## Problema proposto
Devolva sem nenhuma alteração somente as linhas dos dados que começam na linha que contém "You are a computer-use agent. The image" e terminam na linha que contém "Looking at the screenshot, I should 117,20.", incluindo as duas.

----

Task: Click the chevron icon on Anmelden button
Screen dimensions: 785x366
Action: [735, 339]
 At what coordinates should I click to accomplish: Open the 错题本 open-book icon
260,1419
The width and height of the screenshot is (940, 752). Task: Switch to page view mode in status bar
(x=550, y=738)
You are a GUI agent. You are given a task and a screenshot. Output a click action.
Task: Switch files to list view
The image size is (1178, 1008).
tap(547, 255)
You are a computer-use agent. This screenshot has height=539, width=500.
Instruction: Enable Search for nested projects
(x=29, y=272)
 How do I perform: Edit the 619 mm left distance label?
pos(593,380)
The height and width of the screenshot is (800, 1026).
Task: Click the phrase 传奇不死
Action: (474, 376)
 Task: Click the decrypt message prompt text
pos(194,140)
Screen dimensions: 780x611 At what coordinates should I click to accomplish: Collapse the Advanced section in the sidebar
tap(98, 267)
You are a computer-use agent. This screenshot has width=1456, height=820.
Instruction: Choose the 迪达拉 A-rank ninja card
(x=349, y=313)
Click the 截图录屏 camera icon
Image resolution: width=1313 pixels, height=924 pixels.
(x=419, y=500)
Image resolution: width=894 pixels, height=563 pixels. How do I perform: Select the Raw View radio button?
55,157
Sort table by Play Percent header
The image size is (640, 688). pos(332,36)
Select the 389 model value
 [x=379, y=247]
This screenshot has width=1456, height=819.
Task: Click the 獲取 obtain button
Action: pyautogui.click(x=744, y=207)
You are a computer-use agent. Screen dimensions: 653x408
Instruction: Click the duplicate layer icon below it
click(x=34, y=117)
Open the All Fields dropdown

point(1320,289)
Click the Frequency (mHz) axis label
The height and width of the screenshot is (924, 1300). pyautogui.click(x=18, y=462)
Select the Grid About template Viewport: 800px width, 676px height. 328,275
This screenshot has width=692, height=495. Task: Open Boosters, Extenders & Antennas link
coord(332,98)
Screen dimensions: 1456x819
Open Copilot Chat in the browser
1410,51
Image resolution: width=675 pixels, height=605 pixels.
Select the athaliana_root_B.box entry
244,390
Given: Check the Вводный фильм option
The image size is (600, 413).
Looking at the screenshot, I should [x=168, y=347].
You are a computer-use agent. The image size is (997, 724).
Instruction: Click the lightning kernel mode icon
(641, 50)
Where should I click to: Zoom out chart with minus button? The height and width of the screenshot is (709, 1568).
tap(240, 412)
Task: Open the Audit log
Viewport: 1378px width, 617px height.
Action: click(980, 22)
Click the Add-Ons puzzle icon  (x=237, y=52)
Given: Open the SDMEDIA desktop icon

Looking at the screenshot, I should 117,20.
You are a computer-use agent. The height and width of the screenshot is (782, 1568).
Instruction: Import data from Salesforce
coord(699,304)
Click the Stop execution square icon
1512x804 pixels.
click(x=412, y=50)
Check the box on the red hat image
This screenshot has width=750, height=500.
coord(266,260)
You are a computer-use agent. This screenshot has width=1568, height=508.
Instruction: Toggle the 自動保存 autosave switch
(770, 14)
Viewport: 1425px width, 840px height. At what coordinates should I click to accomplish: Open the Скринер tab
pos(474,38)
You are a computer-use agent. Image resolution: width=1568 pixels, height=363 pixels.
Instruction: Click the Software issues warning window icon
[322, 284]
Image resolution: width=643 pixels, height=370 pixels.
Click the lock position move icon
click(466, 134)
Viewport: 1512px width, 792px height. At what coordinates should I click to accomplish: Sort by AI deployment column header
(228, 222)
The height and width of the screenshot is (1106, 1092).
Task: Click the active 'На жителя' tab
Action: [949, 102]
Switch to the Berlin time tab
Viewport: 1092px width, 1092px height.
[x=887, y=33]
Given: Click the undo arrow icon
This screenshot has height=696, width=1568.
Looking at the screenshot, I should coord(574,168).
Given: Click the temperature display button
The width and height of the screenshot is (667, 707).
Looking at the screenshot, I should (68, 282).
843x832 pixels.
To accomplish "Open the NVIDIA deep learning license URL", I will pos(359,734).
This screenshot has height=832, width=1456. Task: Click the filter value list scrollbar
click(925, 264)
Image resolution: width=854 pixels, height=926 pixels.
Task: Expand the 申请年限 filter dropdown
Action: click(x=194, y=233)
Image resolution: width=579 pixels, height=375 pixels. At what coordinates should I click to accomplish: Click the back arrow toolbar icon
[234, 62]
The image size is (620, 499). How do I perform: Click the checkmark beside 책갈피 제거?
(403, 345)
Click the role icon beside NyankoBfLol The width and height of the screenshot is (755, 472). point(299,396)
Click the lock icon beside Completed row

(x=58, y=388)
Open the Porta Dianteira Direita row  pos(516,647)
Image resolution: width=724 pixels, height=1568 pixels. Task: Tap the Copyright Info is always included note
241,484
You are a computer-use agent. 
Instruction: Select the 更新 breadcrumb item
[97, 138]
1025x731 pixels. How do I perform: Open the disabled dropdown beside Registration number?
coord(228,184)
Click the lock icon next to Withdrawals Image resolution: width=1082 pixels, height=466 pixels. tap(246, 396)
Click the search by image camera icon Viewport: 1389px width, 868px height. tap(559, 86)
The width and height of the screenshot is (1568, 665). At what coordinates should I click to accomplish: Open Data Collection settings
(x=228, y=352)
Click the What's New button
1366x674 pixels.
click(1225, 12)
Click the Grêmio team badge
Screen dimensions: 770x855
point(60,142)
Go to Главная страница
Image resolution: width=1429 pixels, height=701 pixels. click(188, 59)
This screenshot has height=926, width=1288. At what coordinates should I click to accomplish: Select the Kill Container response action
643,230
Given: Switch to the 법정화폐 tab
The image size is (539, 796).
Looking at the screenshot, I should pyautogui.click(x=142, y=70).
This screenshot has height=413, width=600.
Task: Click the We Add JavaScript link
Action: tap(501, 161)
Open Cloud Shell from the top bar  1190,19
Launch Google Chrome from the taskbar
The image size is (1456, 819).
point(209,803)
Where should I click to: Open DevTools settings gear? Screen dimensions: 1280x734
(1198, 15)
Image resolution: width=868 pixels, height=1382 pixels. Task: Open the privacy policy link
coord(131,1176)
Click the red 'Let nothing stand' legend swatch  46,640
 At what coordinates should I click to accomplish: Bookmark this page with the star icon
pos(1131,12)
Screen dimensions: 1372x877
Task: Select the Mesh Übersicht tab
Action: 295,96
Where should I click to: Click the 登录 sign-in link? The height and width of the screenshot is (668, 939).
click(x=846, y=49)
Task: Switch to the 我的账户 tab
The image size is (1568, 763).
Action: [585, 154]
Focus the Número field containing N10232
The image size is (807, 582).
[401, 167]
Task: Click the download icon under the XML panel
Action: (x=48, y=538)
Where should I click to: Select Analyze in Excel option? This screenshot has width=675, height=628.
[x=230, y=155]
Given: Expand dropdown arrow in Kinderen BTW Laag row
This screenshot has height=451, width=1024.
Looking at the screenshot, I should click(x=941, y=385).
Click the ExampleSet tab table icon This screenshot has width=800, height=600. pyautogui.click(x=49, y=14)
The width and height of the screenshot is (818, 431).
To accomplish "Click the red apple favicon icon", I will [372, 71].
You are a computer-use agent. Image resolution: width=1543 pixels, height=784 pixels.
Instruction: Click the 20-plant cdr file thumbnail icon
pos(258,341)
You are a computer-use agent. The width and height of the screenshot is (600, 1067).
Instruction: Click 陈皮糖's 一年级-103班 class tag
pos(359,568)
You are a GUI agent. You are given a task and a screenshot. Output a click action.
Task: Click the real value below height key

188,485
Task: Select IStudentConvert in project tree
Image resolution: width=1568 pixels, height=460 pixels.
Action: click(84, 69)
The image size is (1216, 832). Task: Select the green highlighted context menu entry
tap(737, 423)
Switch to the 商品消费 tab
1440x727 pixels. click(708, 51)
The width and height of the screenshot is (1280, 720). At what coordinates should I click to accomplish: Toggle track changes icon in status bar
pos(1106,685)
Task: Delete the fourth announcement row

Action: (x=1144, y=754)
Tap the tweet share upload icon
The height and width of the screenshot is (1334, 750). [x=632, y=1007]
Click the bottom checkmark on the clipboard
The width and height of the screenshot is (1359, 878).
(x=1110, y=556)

----

## Resposta do exercício
You are a computer-use agent. The image size is (997, 724).
Instruction: Click the lightning kernel mode icon
(641, 50)
Where should I click to: Zoom out chart with minus button? The height and width of the screenshot is (709, 1568).
tap(240, 412)
Task: Open the Audit log
Viewport: 1378px width, 617px height.
Action: click(980, 22)
Click the Add-Ons puzzle icon  (x=237, y=52)
Given: Open the SDMEDIA desktop icon

Looking at the screenshot, I should 117,20.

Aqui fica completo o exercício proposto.